### Given passage
Dysphagia Dynamics

What it does

DysphagiaDynamics is a portable, non-invasive smart assessment and home-based rehabilitation system. Utilizing surface Electromyography (sEMG) signals and a proprietary AI classification model, it provides convenient assessments and training for patient.

Your inspiration

As the population ages and the incidence of stroke rises, dysphagia, one of the most common post-stroke complications, poses significant risks to patients, including aspiration and choking. Existing interventions are often invasive and non-portable, making it difficult to implement in home settings. The CTAR exercise therapy is easy to implement and has good intervention effects, while Electromyography (sEMG) signals has the advantage of being non-invasive and allow repeated examinations within a short period. Therefore, we have integrate sEMG and CTAR for rehabitation of PSD.

How it works

DysphagiaDynamics' wearable device, equipped with four sEMG sensors, captures throat EMG signals when placed around the neck and applied bilaterally at larynx. Patients use accompanying app to select CTAR exercises (swallowing, nodding, opening mouth). The app receives sEMG data, using an AI model to recognize actions, providing feedback when proper motion and force are achieved. Muscle movements generate electrical charges, processed by hardware and transmitted via Bluetooth to the app, logging into a database. We gathered sEMG signals from supra and infra-hyoid muscles during swallowing from healthy individuals and PSD patients. After signal processing, six features were extracted for a PSD detection dataset: RMS, iEMG, MAV, peak, MPF, and MF. A classification model was created with MATLAB and tested, achieving 95.8% accuracy in identifying PSD. The real-time evaluation and training enable rehabilitation anytime and anywhere.

Collected data entries:
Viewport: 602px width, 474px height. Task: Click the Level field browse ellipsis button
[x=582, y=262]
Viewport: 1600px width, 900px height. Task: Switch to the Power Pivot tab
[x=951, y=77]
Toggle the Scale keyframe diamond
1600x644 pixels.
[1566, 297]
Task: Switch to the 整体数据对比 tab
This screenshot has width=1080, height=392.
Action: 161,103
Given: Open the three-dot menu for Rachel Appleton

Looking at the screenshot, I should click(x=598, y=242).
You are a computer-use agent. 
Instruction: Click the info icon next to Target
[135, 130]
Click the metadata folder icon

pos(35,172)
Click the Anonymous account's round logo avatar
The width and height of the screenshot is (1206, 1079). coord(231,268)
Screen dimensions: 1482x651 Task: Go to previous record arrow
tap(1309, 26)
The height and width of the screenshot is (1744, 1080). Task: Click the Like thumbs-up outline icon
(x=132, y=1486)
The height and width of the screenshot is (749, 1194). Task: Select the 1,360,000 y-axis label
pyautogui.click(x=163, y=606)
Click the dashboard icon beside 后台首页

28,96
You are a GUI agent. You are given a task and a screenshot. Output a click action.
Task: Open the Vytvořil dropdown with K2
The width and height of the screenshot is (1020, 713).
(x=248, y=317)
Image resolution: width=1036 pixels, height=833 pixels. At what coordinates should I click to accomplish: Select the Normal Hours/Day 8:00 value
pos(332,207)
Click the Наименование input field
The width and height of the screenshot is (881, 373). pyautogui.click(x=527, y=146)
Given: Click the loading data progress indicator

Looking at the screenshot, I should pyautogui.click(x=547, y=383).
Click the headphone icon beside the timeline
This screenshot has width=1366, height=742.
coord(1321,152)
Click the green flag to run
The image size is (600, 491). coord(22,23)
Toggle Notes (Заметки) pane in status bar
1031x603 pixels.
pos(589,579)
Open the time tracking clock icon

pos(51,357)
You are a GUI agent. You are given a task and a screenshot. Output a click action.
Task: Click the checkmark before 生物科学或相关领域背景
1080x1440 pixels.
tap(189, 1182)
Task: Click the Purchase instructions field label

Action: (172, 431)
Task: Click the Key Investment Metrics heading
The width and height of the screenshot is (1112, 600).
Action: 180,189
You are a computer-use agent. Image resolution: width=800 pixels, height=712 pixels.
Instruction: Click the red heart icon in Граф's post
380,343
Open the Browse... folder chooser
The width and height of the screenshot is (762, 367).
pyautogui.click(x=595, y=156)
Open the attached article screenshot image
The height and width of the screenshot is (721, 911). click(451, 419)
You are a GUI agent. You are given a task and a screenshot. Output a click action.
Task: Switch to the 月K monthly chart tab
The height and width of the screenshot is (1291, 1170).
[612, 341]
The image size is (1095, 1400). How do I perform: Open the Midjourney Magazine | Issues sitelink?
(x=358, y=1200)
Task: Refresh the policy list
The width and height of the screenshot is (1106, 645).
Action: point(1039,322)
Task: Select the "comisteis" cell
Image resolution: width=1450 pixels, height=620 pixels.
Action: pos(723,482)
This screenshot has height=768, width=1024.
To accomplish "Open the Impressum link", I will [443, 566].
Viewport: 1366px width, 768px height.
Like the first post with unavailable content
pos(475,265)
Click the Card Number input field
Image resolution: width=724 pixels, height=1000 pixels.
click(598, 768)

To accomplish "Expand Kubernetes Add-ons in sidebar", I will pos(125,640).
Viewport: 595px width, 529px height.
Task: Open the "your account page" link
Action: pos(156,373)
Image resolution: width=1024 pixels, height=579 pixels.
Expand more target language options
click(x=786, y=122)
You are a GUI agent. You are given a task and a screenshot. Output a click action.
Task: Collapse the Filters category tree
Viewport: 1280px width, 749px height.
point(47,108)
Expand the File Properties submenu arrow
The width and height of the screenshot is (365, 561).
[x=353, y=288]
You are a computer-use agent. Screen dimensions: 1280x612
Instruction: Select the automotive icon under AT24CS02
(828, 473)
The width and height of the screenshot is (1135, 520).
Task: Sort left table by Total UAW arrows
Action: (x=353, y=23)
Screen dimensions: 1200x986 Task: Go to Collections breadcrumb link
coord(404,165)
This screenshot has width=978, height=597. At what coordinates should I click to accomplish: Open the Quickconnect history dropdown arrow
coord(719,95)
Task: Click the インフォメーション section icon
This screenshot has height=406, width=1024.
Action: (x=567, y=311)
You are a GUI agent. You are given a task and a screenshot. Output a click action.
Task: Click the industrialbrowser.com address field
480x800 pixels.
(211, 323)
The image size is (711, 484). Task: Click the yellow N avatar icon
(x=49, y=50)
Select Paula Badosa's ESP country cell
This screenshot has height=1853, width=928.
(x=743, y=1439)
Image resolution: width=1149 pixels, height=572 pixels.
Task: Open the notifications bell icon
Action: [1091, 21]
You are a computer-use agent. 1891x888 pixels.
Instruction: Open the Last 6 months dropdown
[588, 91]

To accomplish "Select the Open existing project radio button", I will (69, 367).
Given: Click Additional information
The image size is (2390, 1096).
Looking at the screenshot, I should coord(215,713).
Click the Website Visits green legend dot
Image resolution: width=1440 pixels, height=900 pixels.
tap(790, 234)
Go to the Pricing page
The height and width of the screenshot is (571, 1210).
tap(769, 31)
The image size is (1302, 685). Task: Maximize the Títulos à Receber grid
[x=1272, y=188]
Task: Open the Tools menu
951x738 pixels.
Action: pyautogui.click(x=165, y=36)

### How to complete this task
Please decide whether each statement below agrees with the Dysphagia Dynamics text, answering yes or no and quoting the deciding words: (a) the wearable device carries four sEMG sensors; (b) the classification model was built in Python; (c) the model identified PSD with 90% accuracy.

### Result
(a) Yes: "equipped with four sEMG sensors"
(b) No: "A classification model was created with MATLAB and tested"
(c) No: "achieving 95.8% accuracy in identifying PSD"